European shares extended gains to set a new 22-month high on Friday, after a better-than-expected U.S. jobs data.
The FTSEurofirst 300 Index closed up 0.2 percent at 1,165.21 points, its highest closing level since early 2011.
The U.S. employment picture continued its gradual improvement in December, adding 155,000 positions as the jobless rate held at 7.8 percent.
European indexes initially opened lower after a statement in the notes from the Federal Reserve's December meeting sent ripples through financial markets on Thursday. Treasurys rose as traders speculated about an early end to the Fed's four-year stimulus program — and the threat of higher interest rates ahead.
"You have got a reduction in the tail risks that have been worrying people. Lower risks, combined with a likely upside earnings potential, make us positive on the market," Graham Bishop, senior equity strategist at Exane BNP Paribas, said.

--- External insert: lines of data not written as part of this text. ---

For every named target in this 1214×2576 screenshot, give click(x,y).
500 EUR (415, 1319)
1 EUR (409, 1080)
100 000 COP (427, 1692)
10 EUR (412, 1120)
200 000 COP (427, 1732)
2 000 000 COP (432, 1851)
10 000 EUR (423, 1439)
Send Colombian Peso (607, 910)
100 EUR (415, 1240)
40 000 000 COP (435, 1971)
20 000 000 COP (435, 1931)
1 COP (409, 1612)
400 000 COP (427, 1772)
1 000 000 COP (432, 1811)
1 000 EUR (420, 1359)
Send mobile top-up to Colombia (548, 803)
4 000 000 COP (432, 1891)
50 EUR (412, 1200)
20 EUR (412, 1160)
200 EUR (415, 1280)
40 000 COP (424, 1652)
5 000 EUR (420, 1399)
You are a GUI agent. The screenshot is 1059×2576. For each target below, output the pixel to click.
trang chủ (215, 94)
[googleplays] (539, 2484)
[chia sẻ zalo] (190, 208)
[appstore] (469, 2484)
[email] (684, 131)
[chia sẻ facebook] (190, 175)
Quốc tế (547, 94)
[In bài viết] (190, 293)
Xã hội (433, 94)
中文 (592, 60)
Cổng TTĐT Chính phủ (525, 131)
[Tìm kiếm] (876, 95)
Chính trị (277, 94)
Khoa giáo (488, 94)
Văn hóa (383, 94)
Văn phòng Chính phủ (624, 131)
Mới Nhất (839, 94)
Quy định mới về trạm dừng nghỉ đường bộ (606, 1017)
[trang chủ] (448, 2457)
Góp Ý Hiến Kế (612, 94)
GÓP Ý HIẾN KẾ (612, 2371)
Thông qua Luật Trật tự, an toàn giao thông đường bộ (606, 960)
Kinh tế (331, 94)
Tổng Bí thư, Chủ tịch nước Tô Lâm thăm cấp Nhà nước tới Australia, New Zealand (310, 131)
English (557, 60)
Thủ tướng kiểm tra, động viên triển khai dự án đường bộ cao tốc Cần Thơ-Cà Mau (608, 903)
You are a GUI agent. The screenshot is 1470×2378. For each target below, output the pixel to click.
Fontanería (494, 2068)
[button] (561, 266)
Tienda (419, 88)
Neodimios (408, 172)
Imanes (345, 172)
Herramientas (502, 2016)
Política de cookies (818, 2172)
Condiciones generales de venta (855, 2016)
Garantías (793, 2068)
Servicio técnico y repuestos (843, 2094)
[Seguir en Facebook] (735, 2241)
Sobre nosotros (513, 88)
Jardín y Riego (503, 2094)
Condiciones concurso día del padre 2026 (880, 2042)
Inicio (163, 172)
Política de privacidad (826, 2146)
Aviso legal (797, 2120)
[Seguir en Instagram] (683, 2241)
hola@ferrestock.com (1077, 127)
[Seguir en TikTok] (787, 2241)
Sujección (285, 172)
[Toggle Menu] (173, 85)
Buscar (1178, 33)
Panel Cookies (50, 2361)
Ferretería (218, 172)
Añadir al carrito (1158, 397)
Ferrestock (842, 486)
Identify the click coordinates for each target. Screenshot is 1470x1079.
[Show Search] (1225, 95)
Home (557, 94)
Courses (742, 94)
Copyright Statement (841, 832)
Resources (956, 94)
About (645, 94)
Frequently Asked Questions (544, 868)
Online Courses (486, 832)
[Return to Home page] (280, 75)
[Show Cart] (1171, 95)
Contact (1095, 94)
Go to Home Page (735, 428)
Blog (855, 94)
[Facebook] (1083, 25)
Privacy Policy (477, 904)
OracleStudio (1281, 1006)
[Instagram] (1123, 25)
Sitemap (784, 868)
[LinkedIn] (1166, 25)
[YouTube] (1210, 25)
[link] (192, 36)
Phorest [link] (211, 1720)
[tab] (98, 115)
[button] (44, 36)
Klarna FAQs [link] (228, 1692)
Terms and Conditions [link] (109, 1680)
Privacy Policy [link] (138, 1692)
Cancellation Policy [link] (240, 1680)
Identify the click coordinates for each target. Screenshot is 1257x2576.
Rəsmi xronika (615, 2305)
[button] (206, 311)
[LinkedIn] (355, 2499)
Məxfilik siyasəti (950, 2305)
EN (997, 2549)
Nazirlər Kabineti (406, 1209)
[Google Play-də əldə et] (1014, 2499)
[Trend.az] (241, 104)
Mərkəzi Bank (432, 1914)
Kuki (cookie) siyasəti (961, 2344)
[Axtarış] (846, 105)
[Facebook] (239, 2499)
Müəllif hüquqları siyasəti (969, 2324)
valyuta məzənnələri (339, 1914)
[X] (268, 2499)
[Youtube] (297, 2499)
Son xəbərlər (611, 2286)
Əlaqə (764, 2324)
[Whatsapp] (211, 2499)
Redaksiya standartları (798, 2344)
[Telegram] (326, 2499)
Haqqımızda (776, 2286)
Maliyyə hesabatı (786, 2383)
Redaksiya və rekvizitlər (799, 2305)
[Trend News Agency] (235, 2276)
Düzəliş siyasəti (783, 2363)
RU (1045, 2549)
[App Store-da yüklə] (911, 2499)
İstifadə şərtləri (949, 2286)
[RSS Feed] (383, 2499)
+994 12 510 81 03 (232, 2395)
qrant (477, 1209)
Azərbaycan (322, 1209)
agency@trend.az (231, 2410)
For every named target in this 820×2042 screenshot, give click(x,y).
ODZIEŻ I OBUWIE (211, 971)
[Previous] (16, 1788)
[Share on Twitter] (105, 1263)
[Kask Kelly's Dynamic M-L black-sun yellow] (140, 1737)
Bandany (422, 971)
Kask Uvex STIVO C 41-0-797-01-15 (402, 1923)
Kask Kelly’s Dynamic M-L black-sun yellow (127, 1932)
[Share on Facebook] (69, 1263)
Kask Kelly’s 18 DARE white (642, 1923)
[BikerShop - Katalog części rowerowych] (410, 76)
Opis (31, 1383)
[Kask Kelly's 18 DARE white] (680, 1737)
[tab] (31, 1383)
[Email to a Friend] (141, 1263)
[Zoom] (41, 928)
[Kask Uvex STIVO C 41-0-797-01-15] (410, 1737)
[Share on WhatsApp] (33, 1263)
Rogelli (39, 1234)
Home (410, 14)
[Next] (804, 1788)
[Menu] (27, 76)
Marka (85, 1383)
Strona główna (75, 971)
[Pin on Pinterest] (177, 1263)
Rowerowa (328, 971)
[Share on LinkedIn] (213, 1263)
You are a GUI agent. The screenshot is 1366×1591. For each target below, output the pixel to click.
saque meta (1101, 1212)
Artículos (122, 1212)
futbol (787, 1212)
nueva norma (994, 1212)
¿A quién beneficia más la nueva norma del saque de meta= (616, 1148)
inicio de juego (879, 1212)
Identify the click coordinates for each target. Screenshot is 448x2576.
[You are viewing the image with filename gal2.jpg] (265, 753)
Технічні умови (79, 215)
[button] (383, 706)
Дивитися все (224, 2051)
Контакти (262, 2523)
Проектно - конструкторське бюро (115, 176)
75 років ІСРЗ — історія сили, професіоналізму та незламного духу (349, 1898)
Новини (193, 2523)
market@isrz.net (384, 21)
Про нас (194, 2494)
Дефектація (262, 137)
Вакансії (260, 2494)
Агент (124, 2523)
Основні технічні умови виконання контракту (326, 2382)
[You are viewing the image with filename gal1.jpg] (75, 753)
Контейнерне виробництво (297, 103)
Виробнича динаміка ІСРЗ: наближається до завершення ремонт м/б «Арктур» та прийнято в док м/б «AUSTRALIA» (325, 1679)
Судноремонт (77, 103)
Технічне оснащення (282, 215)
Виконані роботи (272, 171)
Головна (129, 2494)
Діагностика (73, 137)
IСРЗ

The risks of a U.S. "fiscal cliff", a Chinese hard landing and a breakdown of Europe had diminished following strong actions by the authorities, he said, adding the fourth-quarter earnings season should be slightly better because the macroeconomic situation had been improving.
Latest data showed the vast U.S. services sector grew at its fastest clip in 10 months in December, boosted by a rise in new orders.
European data for the non-manufacturing sector was released on Friday causing markets to climb off their session lows but quickly fall back. Services sector numbers in Spain showed a continued contraction, however the PMI number rose slightly to 44.3 for December from 42.4 the previous month.
For Italy, the figure was up to 45.6 from 44.6 in November, Germany's climbed to 52.0 from 49.7 showing an expansion and French services PMI fell to 45.2 from 45.8. For the euro zone as a whole, services PMI rose to a five month high at 47.7, which still remains a contraction, and composite PMI rose to 47.2 from 46.5 in November.
In the U.K. the figure fell to an unexpected 48.9, which puts the services sector back into contraction. Fears grew that the economy would fall back into negative GDP for the last quarter of 2012 and sterling fell to 1.6038 against the dollar from 1.6058.
In stocks news, the world's largest offshore drilling company, Transocean, has agreed to pay $1.4 billion to settle U.S. government charges over BP's Gulf of Mexico oil spill in 2010. The oil rig contractor admitted that its crew on the Deepwater Horizon was partly responsible for the disaster. Stock in the firm rose 2.73 percent in Friday trading.
Shares in Royal Dutch Shell showed little reaction on Friday to news that a runaway oil rig that ran aground in Alaska on New Year's Eve has suffered damage from waves and flooding but has spilled none of the 155,000 gallons of fuel and other oil products aboard.
Struggling Spanish bank Bankia showed the biggest gains after shares were under pressure over the last few weeks. Investors have said that court action may be used to claw back losses made but the shares on Friday regained some of the losses and rose by around 15 percent.
An upgrade by BofA-Merrill Lynch for Sonova sent its shares higher by 1.91 percent after the medical manufacturing business are set to launch a new implant which could have a positive impact on sales.